Friday, January 27, 2012

Robert Bage (1730-1801)

Having recently completed a 60,000 word thesis on the social concerns of Robert Bage I feel reasonably well disposed to try to introduce him to a wider audience. He lived quite locally, Elford, in Staffordshire, where he ran a paper-mill, then later four miles away at Tamworth. He wrote six novels, the most famous being Hermsprong (1796). To acquaint readers of this blog with his writing style and wit the following extract is from James Wallace (1788) in one of his early adventures. Wallace is always running away and this episode is one which also drives him from his place of employment. To condense the extract I have summarised some of the plot.
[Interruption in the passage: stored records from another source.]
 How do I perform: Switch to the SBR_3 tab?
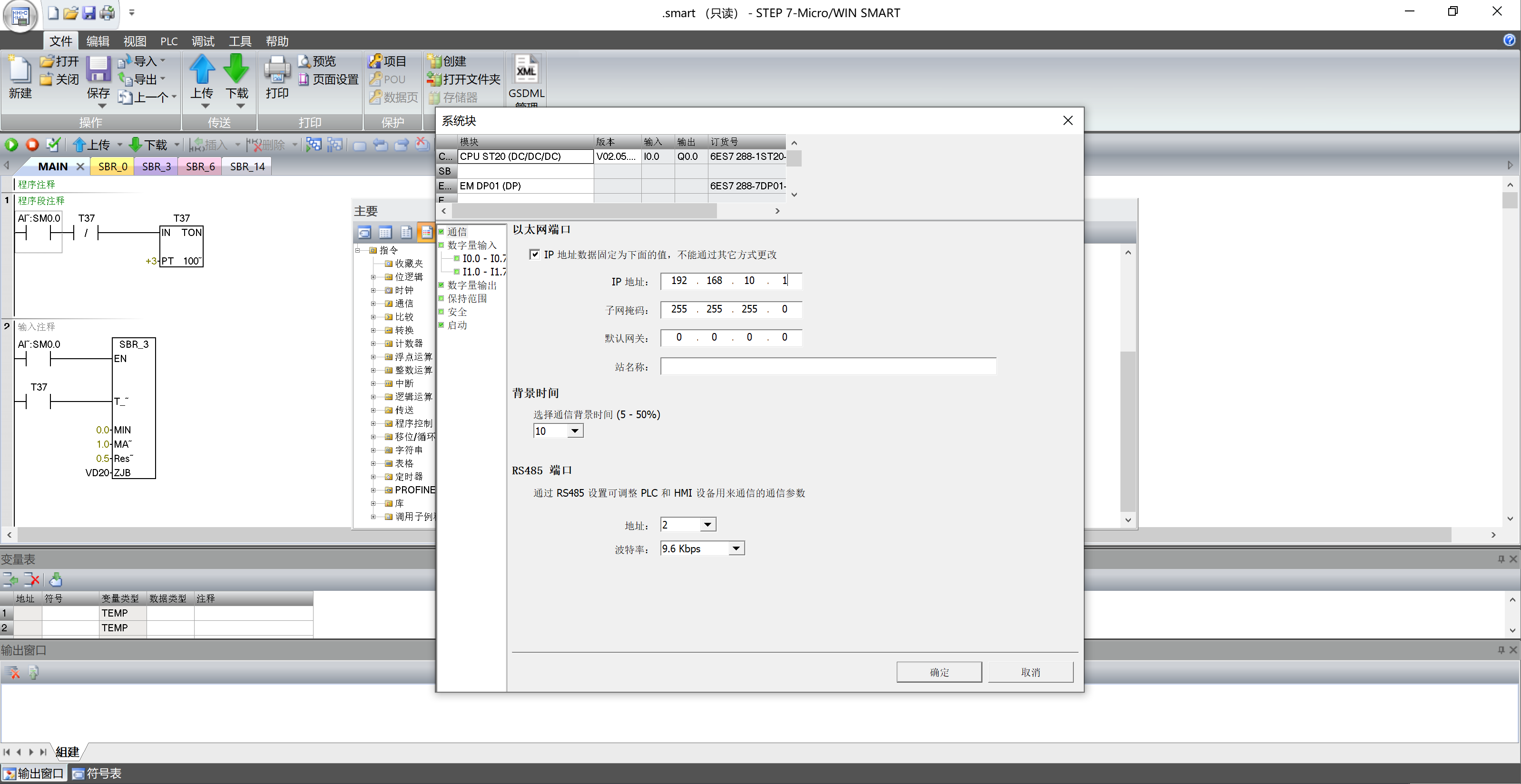[x=156, y=167]
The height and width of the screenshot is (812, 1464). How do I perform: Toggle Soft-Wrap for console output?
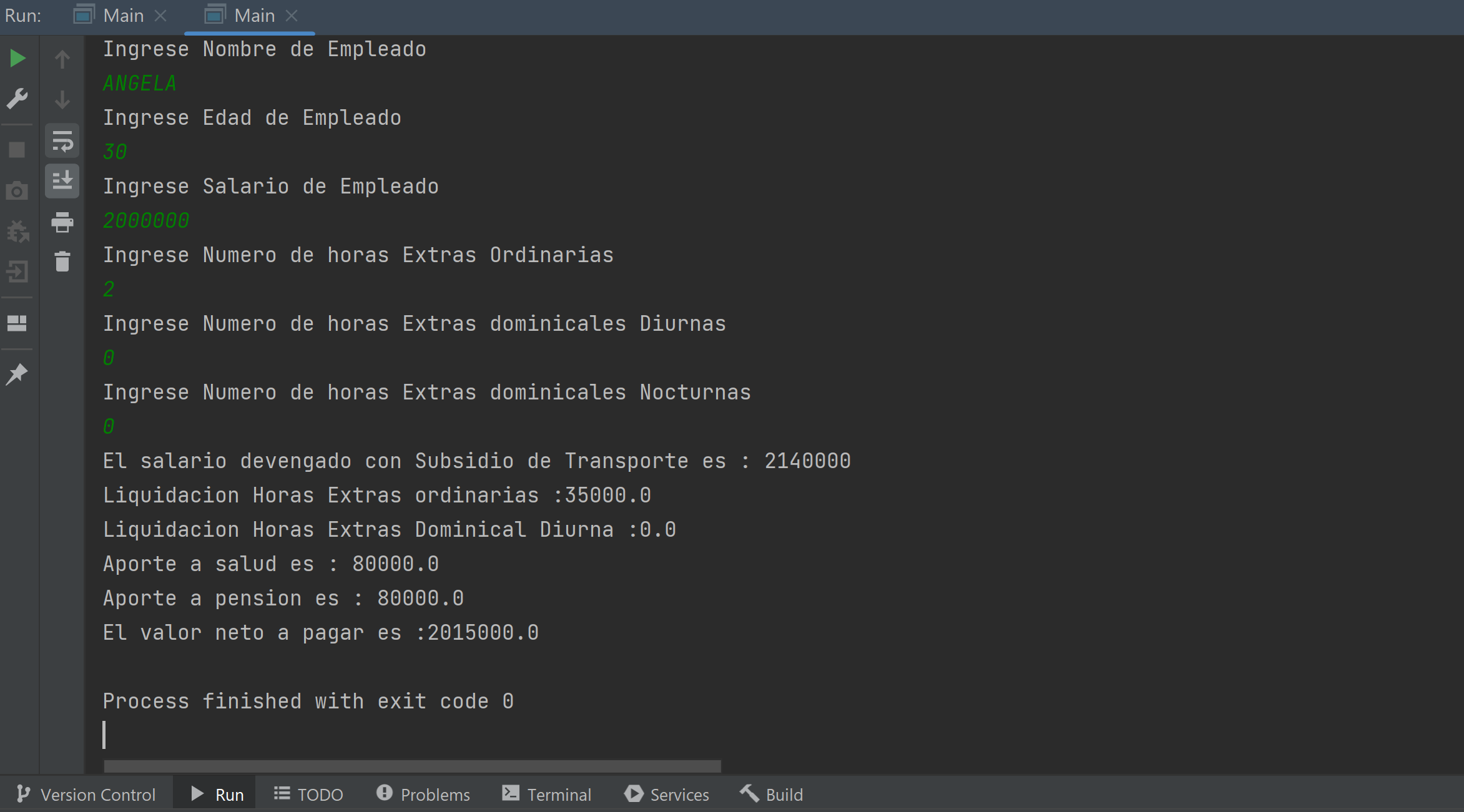click(62, 141)
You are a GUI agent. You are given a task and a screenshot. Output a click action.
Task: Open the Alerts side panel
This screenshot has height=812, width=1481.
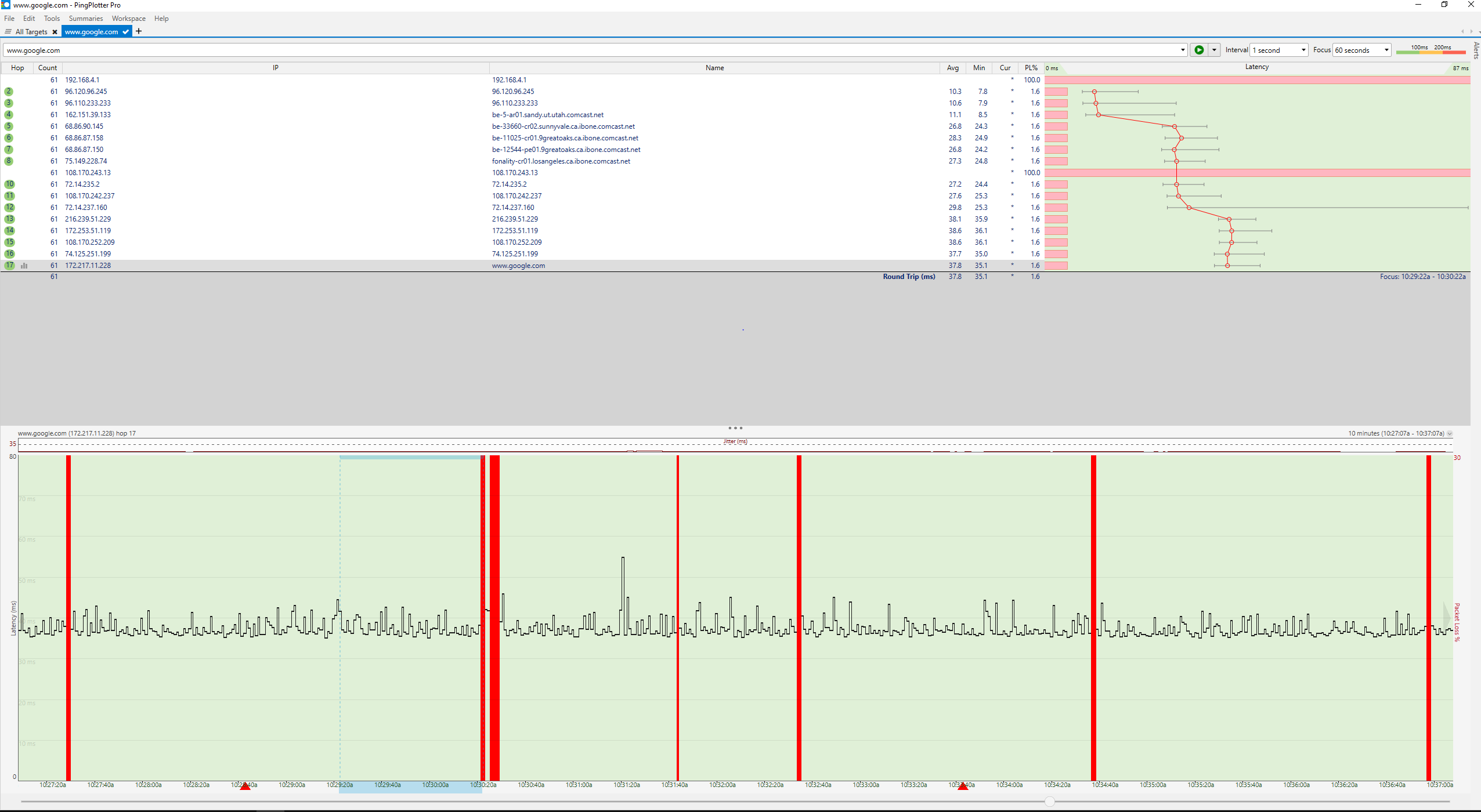(x=1476, y=50)
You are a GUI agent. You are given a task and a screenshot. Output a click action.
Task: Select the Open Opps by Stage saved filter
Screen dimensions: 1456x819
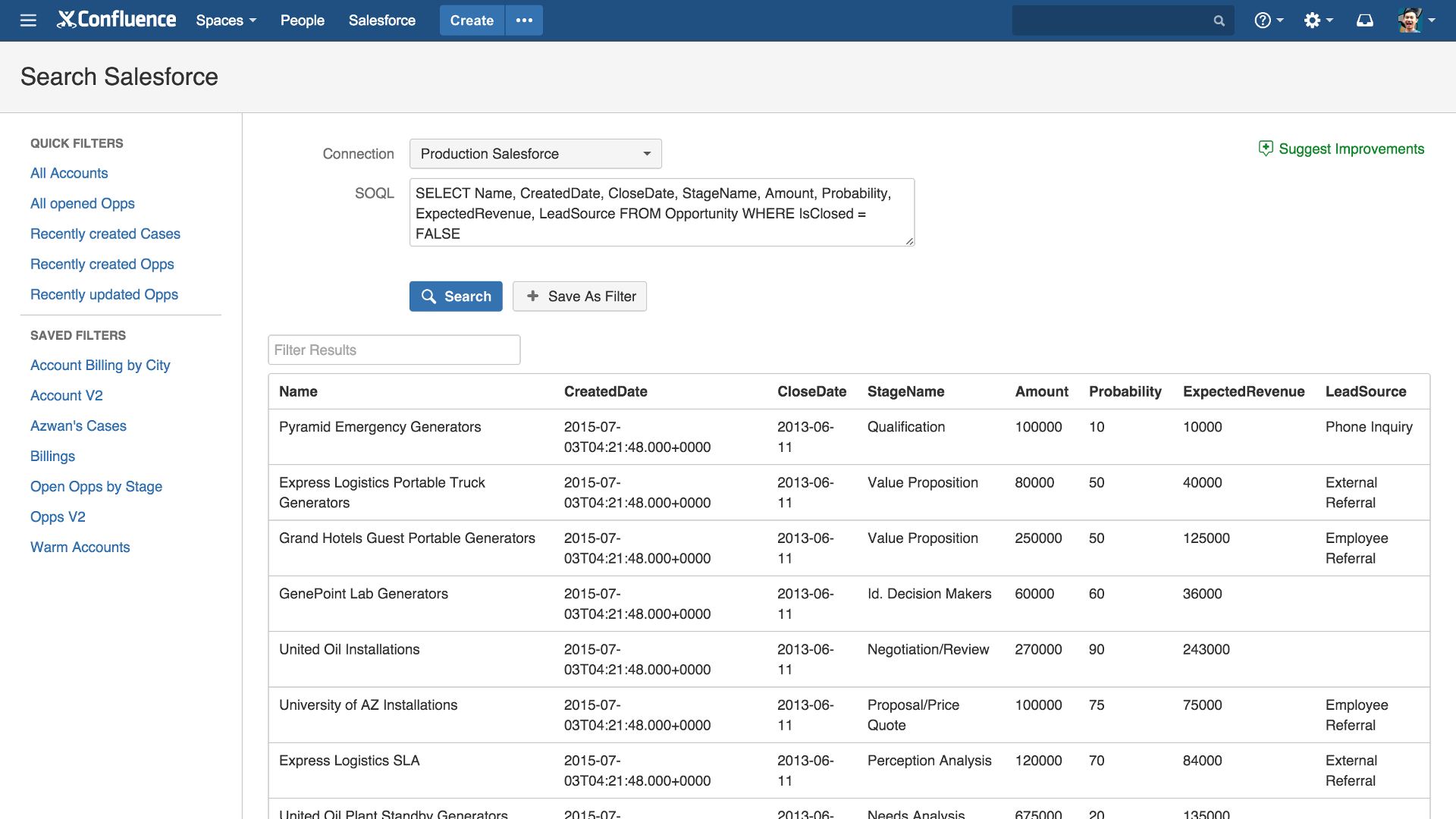pos(96,486)
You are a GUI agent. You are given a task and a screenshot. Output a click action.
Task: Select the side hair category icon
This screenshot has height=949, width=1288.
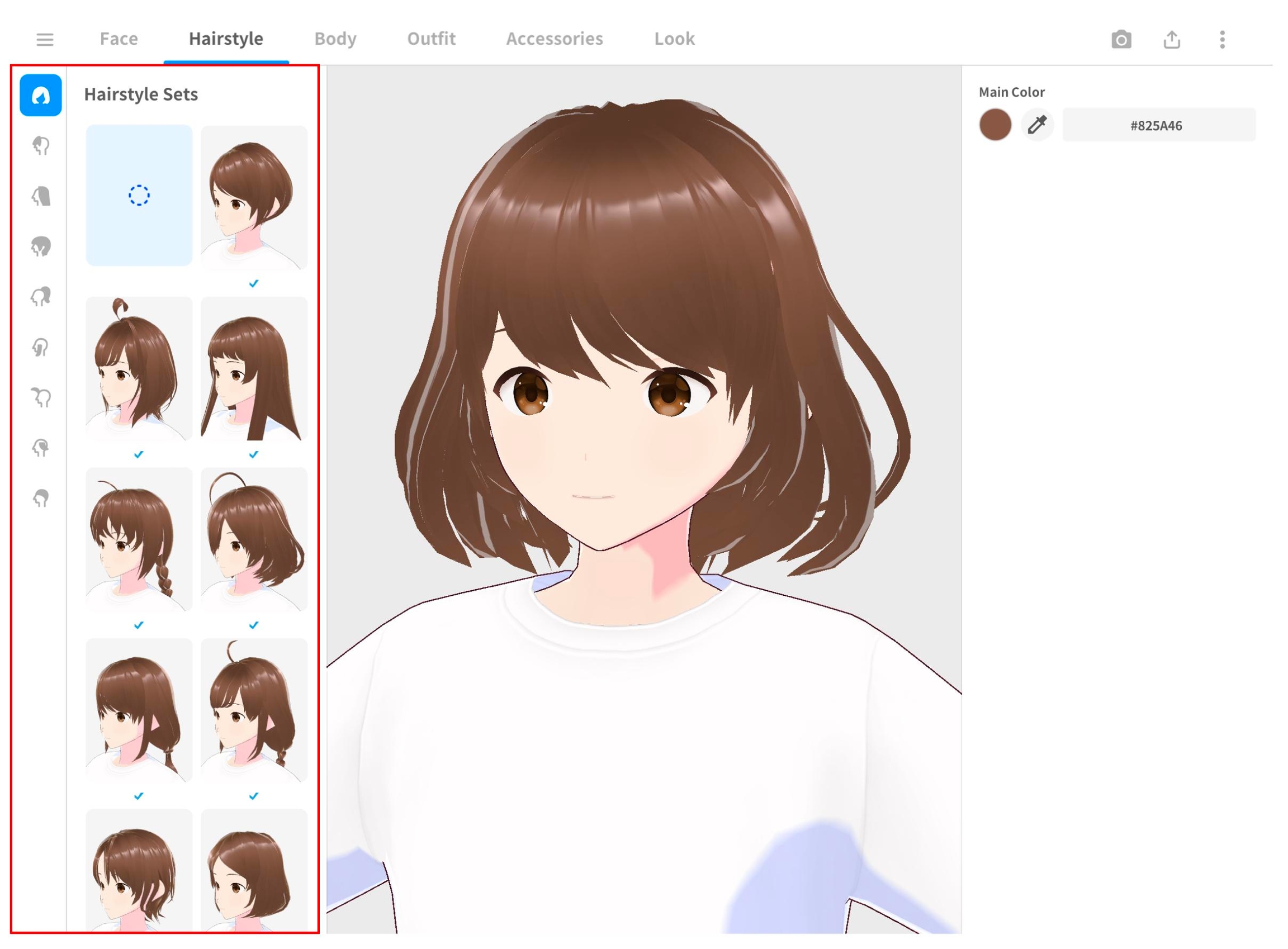(x=41, y=348)
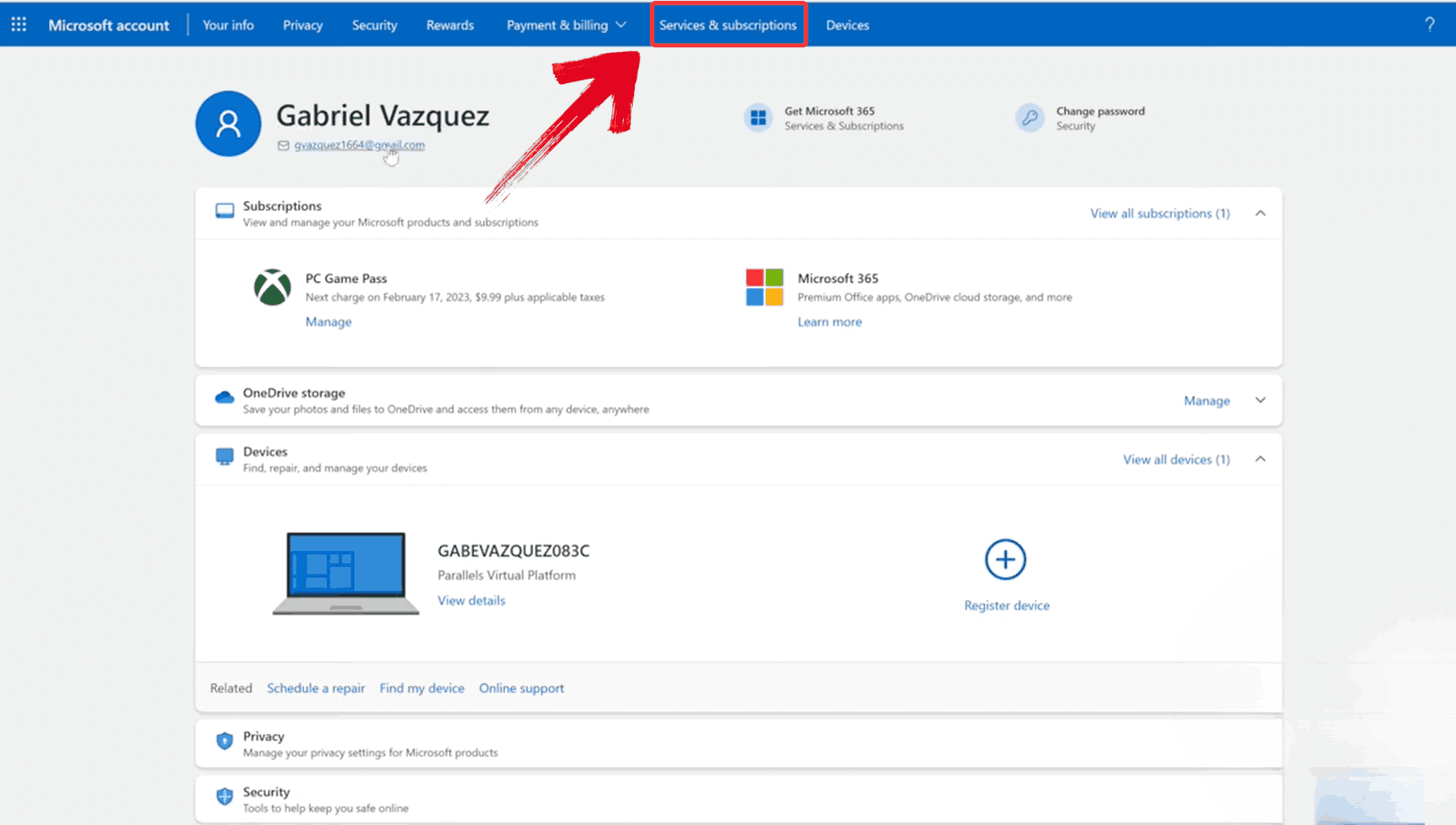Viewport: 1456px width, 825px height.
Task: Click the Xbox icon for PC Game Pass
Action: (272, 288)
The complexity and fickleness of human nature is well captured following the seduction of Rachael Potts, a maid-servant. The instrument of her undoing is Thomas Gamidge, son of the family to whom Rachael is a servant. Mr Gamidge senior is a justice, but his wife feels herself quite as well equipped to pass judgement on the young ruined girl. 'What vile man have you been connected with, you abominable strumpet?' Rachael remains silent through a barrage of accusations and insults until she is brought before Mr Gamidge.

'Rachael Potts, you stands indicted before me, Thomas Gamidge, Esq; justice of the peace and quorum, for the wicked and heinous sin of fornication. Rachael Potts, I suppose you knows what fornication is? I hopes I have no occasion to instruct you in the nature of it: It is a thing abhorred by God and man, and nobody never commits it without lustful and evil desires.‘

'And all manner of concupiscence you nasty slut,' adds Madam Gamidge.

'What say you, Rachael Potts, guilty or not guilty?' — Rachael answered only with tears, and she was beautiful in tears.

Mrs Gamidge would like to see Rachael whipped and the father sent to a house of correction. Mr Gamidge insists that the wretch will marry her and make her an honest woman. There then follows a scene where the Justice does indeed try to instruct the young girl in the nature of fornication, until, to avoid further advances, she confesses that his son is the father of her predicament, and in a neatly contrived Malapropism informs the Justice it would be 'so like in — in — incense — God would never forgive me.' This comedy is lost on Gamidge, whose son, another Thomas, wants to marry Rachael. But Mrs Gamidge would rather James Wallace accommodate the pretty and pregnant maidservant and to such an end she offers a bribe of one hundred pounds. Wallace would rather have the 'getting' of his own children and after the Gamidge‘s daughter throws herself at him he plans a hasty retreat to escape having the getting of his own children too early in his career and life.

Thomas, junior, tells James Wallace on the day Wallace is dismissed, that he intends to marry Rachael within a week despite what his parents think. However a letter from his sister, Mary, a fortnight later, while expressing strong feelings for James, simply informs that Thomas is hearing enough about his sins with Rachael from his parents, but no mention of any marriage is made.